Activity:
With the pictures excluded, retype the records that follow exactly.

Data section:
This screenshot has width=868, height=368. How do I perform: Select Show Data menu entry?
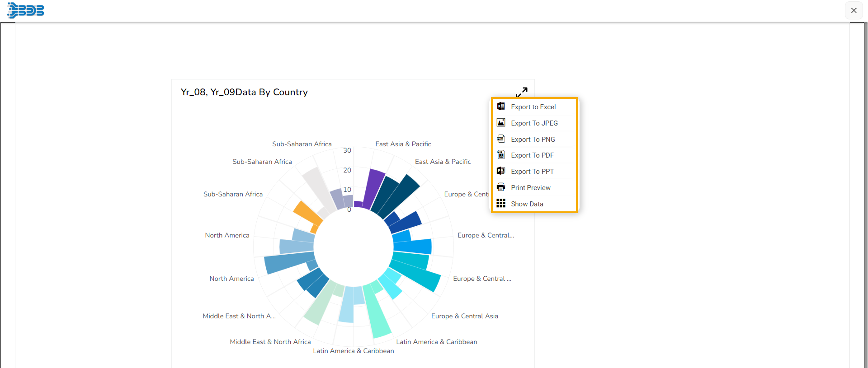(x=527, y=204)
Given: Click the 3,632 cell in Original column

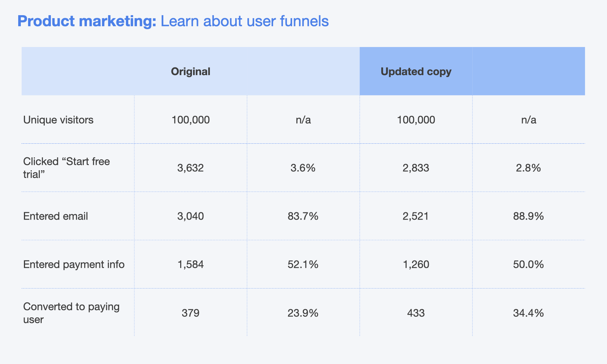Looking at the screenshot, I should click(x=190, y=168).
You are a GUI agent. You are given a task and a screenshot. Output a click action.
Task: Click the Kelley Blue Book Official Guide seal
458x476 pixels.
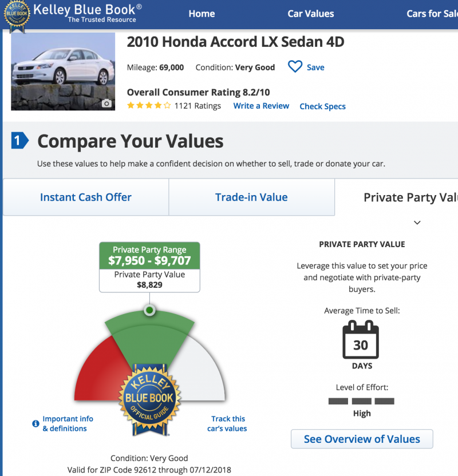150,399
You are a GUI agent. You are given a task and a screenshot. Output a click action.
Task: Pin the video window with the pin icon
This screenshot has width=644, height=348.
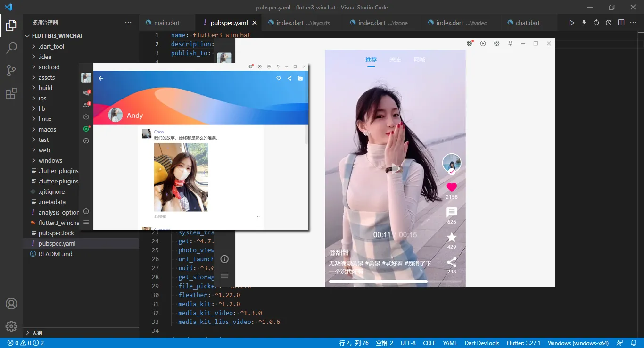(510, 43)
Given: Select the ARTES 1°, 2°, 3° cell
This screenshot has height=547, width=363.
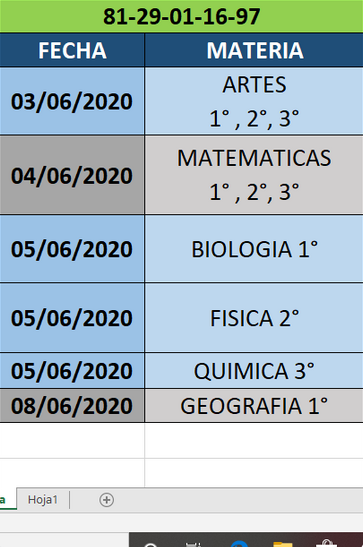Looking at the screenshot, I should (x=254, y=101).
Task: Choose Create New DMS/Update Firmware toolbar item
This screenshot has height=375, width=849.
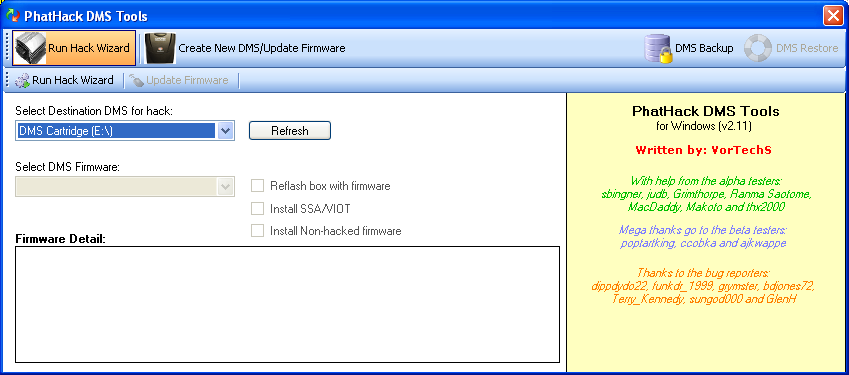Action: pos(245,48)
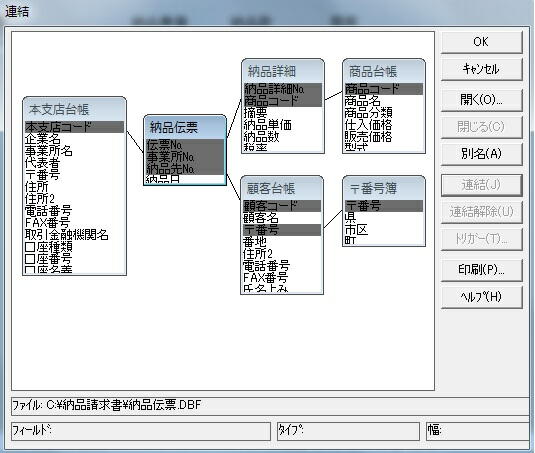Select 事業所No. field in 納品伝票

click(185, 157)
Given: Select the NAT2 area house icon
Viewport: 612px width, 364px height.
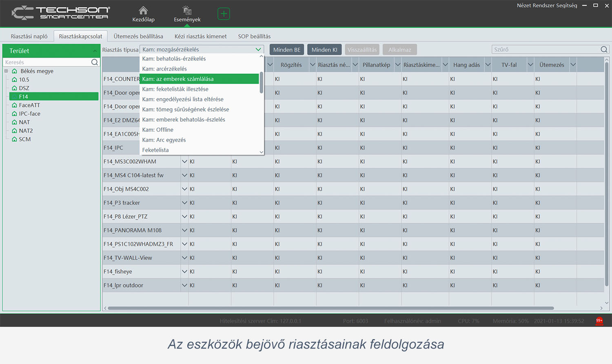Looking at the screenshot, I should pyautogui.click(x=15, y=131).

Solution for this problem:
This screenshot has width=868, height=368. How do I perform: Select Show Data menu entry?
(x=527, y=204)
Given: Click the 3,632 cell in Original column

Looking at the screenshot, I should click(x=190, y=168).
You are a GUI agent. You are given a task and a screenshot. Output a click action.
Task: Click the Kelley Blue Book Official Guide seal
458x476 pixels.
150,399
You are a GUI agent. You are given a task and a screenshot. Output a click action.
Task: Pin the video window with the pin icon
This screenshot has width=644, height=348.
(510, 43)
Given: Select the ARTES 1°, 2°, 3° cell
This screenshot has height=547, width=363.
Looking at the screenshot, I should (x=254, y=101).
Task: Choose Create New DMS/Update Firmware toolbar item
This screenshot has height=375, width=849.
Action: pos(245,48)
Select 事業所No. field in 納品伝票

click(185, 157)
Given: Select the NAT2 area house icon
Viewport: 612px width, 364px height.
Looking at the screenshot, I should pyautogui.click(x=15, y=131).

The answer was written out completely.